┌──
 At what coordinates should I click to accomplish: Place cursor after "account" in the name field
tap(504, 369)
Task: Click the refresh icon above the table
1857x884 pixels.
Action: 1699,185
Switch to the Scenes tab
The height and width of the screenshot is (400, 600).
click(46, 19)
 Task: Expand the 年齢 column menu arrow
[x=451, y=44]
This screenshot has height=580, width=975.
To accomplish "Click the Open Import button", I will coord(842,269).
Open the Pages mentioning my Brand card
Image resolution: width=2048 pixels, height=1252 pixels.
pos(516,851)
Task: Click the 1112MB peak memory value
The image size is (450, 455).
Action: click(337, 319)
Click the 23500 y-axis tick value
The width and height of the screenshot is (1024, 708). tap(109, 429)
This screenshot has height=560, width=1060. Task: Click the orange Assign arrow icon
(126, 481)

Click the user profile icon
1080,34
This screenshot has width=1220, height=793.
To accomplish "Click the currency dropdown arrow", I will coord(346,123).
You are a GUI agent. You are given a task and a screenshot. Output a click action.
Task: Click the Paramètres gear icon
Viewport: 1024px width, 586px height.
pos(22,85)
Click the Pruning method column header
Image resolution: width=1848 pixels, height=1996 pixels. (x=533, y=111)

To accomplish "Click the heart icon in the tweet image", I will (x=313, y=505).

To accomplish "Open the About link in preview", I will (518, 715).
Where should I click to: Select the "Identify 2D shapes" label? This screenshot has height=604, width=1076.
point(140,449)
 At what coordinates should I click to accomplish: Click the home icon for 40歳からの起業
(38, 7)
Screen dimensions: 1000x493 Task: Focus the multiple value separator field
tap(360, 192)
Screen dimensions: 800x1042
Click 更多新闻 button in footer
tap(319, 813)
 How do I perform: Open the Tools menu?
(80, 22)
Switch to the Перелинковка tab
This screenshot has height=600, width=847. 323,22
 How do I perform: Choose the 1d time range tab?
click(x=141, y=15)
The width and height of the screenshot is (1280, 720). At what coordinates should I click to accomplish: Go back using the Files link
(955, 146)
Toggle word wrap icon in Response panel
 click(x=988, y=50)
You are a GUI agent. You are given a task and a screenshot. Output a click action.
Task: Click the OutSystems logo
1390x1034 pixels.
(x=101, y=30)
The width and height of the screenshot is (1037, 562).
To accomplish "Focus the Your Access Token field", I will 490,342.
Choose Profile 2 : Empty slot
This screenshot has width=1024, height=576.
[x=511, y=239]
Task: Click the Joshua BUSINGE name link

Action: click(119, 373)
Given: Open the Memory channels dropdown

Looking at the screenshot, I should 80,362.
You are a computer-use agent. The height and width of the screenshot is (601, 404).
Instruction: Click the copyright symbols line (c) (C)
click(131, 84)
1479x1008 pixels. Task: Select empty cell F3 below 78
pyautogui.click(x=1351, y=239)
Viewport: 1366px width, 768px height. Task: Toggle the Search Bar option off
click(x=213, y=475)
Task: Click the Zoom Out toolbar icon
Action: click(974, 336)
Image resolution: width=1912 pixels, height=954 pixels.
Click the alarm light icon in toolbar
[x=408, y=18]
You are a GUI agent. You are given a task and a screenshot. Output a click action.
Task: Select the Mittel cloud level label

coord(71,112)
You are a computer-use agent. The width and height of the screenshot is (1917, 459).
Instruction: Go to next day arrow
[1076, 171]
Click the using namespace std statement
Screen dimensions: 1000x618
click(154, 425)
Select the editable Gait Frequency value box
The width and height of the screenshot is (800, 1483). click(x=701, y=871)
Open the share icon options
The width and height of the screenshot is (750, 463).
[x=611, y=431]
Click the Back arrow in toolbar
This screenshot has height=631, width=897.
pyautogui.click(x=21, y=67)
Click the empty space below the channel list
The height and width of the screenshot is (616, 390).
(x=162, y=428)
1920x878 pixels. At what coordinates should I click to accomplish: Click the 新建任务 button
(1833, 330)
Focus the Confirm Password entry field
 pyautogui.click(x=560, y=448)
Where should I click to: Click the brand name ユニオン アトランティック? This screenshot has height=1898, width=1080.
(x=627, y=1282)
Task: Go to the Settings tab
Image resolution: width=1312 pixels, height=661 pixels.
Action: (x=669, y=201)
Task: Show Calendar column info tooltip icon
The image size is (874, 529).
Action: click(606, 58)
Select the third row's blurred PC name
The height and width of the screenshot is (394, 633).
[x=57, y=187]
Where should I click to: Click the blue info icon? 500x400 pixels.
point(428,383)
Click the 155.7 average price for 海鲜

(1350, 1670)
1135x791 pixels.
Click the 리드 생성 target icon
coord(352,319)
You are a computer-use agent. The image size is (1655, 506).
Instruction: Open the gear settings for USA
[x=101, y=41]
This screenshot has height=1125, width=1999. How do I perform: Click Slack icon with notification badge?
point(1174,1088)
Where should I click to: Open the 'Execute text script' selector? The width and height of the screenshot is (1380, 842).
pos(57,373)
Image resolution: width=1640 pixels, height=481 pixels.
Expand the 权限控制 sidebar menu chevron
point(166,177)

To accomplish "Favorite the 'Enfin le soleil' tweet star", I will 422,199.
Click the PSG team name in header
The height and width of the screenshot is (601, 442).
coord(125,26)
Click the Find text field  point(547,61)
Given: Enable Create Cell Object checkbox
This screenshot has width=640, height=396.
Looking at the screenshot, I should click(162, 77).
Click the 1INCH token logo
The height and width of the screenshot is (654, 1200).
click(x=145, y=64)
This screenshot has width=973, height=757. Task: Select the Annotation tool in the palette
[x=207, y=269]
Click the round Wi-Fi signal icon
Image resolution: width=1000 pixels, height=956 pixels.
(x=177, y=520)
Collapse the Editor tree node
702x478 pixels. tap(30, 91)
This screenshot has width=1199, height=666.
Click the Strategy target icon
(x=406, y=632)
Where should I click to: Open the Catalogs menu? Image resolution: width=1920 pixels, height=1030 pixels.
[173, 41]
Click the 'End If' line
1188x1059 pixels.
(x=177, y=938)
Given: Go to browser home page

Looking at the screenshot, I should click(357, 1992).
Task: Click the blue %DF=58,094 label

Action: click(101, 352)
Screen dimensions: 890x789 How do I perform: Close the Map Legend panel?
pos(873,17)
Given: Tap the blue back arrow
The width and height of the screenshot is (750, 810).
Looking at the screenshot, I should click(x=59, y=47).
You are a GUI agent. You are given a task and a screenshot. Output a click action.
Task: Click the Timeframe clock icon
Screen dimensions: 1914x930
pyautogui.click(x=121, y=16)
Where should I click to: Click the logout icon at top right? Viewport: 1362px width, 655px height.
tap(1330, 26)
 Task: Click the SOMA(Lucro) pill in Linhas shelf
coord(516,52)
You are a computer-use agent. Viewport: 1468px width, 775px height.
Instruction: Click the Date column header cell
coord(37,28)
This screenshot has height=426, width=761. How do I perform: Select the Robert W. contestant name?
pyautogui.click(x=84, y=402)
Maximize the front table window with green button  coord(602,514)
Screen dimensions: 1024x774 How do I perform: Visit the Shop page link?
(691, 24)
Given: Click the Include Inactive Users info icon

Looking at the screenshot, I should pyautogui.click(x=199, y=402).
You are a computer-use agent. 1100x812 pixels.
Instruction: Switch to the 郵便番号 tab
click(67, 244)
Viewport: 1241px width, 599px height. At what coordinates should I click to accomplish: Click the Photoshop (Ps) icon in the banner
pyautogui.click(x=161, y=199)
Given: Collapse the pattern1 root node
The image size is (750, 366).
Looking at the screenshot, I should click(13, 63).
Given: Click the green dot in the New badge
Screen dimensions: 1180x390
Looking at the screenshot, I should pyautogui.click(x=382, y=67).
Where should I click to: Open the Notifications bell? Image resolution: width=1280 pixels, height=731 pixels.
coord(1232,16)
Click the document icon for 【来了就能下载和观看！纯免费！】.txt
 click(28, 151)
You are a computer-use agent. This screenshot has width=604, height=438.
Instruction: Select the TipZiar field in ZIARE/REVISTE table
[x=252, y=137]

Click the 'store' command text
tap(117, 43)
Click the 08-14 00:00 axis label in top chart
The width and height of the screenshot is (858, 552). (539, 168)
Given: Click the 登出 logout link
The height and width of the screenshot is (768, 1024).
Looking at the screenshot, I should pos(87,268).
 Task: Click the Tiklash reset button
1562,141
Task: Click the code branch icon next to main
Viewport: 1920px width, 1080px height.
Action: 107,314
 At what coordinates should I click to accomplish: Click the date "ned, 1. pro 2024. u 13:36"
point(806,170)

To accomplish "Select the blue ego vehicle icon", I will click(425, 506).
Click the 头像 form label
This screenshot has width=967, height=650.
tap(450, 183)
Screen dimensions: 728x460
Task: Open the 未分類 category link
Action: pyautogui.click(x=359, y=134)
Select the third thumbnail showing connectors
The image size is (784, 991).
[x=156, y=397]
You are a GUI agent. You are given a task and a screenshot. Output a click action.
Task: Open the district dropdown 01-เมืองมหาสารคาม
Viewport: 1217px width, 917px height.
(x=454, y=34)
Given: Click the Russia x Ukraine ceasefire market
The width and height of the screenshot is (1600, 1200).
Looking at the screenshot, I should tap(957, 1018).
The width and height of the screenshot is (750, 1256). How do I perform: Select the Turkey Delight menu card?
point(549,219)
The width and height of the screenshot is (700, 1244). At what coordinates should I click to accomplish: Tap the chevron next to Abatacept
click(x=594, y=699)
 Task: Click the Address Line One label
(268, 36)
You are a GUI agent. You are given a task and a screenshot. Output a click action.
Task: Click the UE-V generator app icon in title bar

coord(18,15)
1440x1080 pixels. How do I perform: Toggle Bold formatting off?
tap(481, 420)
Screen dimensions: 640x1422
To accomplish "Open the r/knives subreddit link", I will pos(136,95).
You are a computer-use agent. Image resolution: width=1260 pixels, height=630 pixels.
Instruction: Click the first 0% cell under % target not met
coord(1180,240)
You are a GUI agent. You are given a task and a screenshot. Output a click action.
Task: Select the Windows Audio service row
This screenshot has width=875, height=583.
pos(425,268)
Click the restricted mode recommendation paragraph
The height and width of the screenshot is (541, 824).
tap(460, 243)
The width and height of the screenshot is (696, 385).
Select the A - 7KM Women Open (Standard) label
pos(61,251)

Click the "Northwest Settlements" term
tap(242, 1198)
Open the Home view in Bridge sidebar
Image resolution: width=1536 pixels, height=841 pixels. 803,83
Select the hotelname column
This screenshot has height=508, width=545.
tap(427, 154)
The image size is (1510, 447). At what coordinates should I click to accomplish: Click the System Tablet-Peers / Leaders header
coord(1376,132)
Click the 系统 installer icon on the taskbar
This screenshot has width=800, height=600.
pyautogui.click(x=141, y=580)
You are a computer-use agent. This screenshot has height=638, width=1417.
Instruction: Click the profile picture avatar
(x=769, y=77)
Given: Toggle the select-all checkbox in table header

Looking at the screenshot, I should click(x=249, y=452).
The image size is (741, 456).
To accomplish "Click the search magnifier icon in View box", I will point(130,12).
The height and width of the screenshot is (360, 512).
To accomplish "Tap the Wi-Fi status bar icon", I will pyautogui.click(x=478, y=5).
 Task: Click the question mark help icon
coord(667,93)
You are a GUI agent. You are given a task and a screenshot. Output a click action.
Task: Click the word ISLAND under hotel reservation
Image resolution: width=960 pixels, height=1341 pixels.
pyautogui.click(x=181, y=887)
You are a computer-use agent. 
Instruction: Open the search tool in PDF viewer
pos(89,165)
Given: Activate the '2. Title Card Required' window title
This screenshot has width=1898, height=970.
└──
EXERCISE PROMPT ▸ When the word "green" occurs in a line above, list that line.

EXERCISE OUTPUT ▸
Maximize the front table window with green button  coord(602,514)
Given: Click the green dot in the New badge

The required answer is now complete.